Ginger and Rosa is an interesting but flawed film that doesn’t quite deliver
FILM
GINGER AND ROSA
Cert 12A
***
Ginger and Rosa weaves a rather implausible coming of age tale about two teenage friends with the post-war fear of The Bomb, resulting in a film with a veneer of sentimentality but a surprisingly cynical heart.
Ginger is a bright girl from a bohemian family who is terrified the world may about to end. She attends CND meetings but soon discovers that wherever she goes, she is faced with leery men who only want to sleep with her. Her father is the exception: a conscientious objector who claims to shun the patriarchal norms and “bourgeois deathtraps” of society (but still likes his dinner cooked for him) – he wants to sleep with her best mate, Rosa, instead.

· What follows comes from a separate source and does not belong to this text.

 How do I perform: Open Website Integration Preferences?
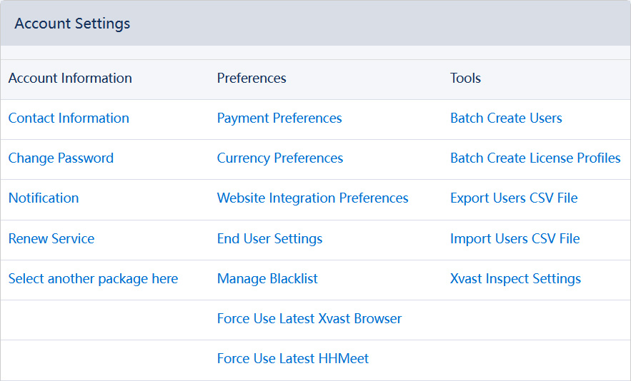point(313,198)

It soon becomes clear that Ginger’s fear of the bomb is tied up with her squirming mess of unresolved family issues, which all adds up to a quietly – but relentlessly – bitter movie. Throw in the backdrop of post-war desolation and the whole affair starts to give off a faint whiff of spoiled milk.
A mature performance from Elle Fanning as Ginger gives director Sally Potter’s film a likeable face, although even she can’t mitigate for some of the clumsier lines (“How can anyone be happy when we know about the bomb?”).

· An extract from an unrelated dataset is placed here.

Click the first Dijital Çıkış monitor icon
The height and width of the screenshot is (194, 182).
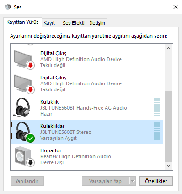pos(24,60)
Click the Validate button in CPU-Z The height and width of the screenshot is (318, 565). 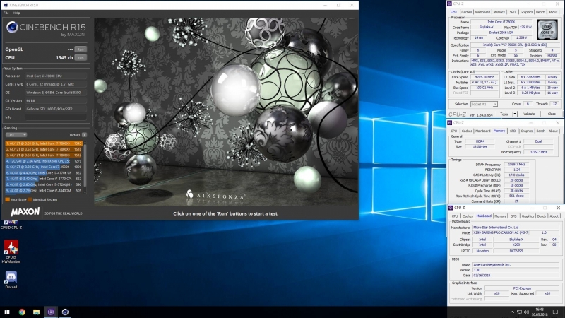pyautogui.click(x=528, y=114)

Christina Hendricks shows there is more to her than Mad Men’s Joan and a gigantic chest, with a touching portrayal of a woman struggling to cope with domesticity and a wayward husband (although her English accent suffers the occasional diversion into a kind of quasi-Australian).
The cinematography is stunning, with post-war Britain captured in all its squalid glory and scenes set in Ginger’s father’s boat are particularly sumptuous.
While certainly never dull, Ginger and Rosa’s opening frames, in which documentary footage of the Hiroshima bomb is shown, are a rather ambitious statement of intent that Potter’s film never quite lives up to.